◆ Exercise
The lines from the one containing "PBIS Page for" through the last line below, both ends included, must be reproduced exactly, with no pictures.

┌─ Excerpted data

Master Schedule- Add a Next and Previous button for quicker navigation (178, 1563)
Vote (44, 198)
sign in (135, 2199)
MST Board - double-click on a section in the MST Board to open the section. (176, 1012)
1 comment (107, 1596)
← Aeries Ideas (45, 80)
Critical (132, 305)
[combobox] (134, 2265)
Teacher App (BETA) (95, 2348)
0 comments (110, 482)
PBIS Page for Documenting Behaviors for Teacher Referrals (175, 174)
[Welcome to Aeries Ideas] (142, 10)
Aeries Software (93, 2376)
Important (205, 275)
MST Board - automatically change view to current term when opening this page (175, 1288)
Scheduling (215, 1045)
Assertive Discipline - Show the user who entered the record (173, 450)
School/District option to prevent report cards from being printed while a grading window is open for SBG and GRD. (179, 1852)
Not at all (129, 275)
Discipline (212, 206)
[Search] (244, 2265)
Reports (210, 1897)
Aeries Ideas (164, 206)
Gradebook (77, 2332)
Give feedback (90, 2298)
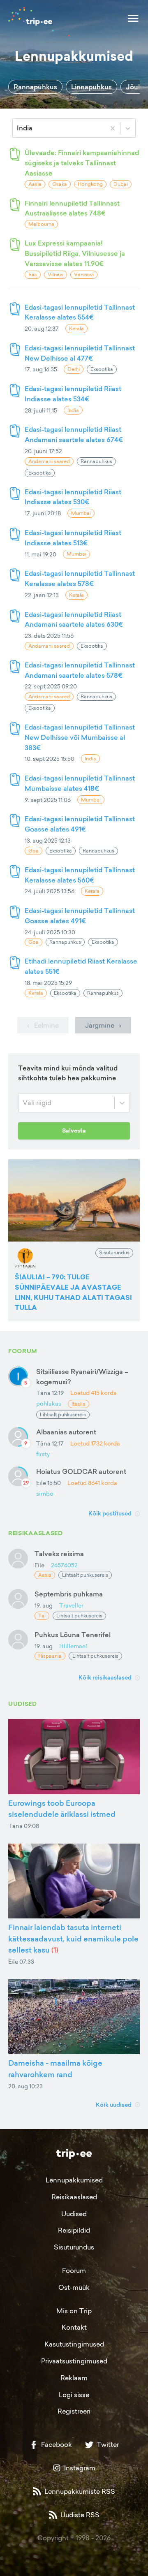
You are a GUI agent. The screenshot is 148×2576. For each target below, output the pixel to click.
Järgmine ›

└─

◆ Response
PBIS Page for Documenting Behaviors for Teacher Referrals (175, 174)
[Welcome to Aeries Ideas] (142, 10)
Aeries Software (93, 2376)
Important (205, 275)
MST Board - automatically change view to current term when opening this page (175, 1288)
Scheduling (215, 1045)
Assertive Discipline - Show the user who entered the record (173, 450)
School/District option to prevent report cards from being printed while a grading window is open for SBG and GRD. (179, 1852)
Not at all (129, 275)
Discipline (212, 206)
[Search] (244, 2265)
Reports (210, 1897)
Aeries Ideas (164, 206)
Gradebook (77, 2332)
Give feedback (90, 2298)
You are a GUI agent. The screenshot is 148×2576. For each target below, output the pixel to click.
Järgmine ›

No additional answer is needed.